Results of an enhanced-outreach programme of hepatitis B vaccination in the Netherlands (1998-2000) among men who have sex with men,hard drug users,sex workers and heterosexual persons with multiple partners

BACKGROUND/AIMS: The Dutch Ministry of Health funded a pilot vaccination project targeting groups at high risk for sex- and drug-related hepatitis B transmission.
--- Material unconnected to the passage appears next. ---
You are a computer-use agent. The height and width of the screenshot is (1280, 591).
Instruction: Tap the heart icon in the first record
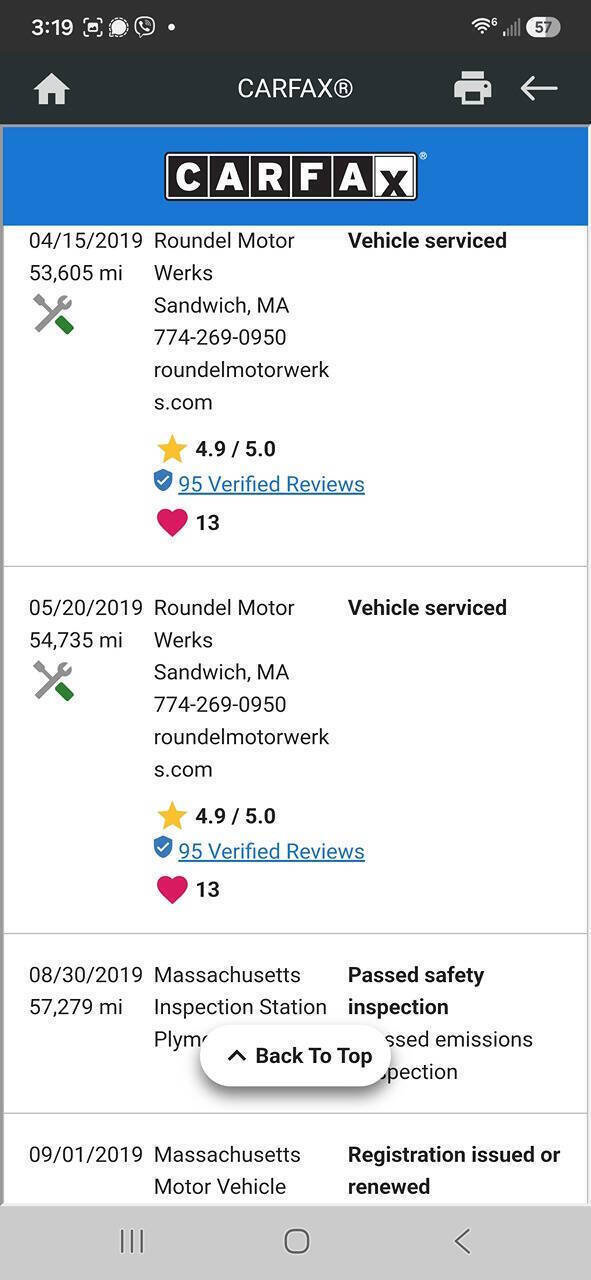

METHODS: In seven Municipal Health Service (MHS) areas, three-part hepatitis B vaccination was offered free to men who have sex with men (MSM), drug users (DUs), and heterosexuals with multiple partners, including sex workers (SWs). Four intervention areas recruited participants through care-givers and opinion leaders and offered vaccination at non-MHS sites. Three control areas only used flyers to offer vaccination at MHS during regular hours. RESULTS: Over 18 months, 13808 persons enrolled for the first vaccination, representing 63% of the targeted population in the intervention areas and 23% in control areas. In intervention areas, only 19% of DUs enrolled, versus 4% in control areas. In both areas, enrollment of the targeted heterosexual population (64%) was satisfactory. MSM were most compliant in having the full series. Of vaccination sources, general practitioners (GPs) attained highest compliance (71%, odds ratio 1.82). CONCLUSIONS: Dutch MHS facilities can reach high-risk individuals, but DUs require additional outreach. Vaccine coverage was disappointing, but our experience will be deployed nationwide and successful strategies might be employed elsewhere in countries of low endemicity.